> _Exercise details_: Determine the number of lines in the data that contain "computer". Answer with that number only.
**** Data to examine ****
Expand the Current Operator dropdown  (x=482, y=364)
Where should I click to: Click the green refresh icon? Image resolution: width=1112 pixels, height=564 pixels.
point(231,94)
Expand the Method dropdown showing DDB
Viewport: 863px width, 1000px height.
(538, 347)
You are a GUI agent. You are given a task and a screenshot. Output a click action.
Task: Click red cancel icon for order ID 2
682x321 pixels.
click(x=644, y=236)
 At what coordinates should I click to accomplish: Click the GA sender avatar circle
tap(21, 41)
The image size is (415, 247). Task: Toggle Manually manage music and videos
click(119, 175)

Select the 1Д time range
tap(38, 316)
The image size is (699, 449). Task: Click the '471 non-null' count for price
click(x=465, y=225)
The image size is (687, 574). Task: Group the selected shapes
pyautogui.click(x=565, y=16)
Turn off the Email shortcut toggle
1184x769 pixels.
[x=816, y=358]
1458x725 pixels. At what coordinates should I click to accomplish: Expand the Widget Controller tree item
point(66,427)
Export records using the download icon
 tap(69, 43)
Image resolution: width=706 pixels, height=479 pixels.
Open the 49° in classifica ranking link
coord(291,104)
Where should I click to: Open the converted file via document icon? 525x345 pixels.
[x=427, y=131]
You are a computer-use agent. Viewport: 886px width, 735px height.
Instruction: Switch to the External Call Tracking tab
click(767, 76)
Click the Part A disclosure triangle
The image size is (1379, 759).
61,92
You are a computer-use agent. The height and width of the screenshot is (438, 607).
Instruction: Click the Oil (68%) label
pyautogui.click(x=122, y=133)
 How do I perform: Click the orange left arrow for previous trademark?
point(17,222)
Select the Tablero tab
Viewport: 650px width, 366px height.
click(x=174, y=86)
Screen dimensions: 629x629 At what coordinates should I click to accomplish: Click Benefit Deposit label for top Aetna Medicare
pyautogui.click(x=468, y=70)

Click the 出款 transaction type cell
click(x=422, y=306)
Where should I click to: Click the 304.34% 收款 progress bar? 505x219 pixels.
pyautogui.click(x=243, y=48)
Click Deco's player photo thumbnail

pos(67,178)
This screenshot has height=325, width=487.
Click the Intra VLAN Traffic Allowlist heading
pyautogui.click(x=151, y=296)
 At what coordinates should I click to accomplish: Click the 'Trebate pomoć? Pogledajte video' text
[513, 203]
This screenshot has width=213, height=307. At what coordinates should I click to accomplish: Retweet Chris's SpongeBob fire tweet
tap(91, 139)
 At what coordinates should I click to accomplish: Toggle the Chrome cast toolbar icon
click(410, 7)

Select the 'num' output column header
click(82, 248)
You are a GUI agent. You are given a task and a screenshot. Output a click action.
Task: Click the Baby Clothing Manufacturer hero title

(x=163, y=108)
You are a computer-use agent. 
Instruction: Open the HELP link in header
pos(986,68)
****
> _Exercise response_: 3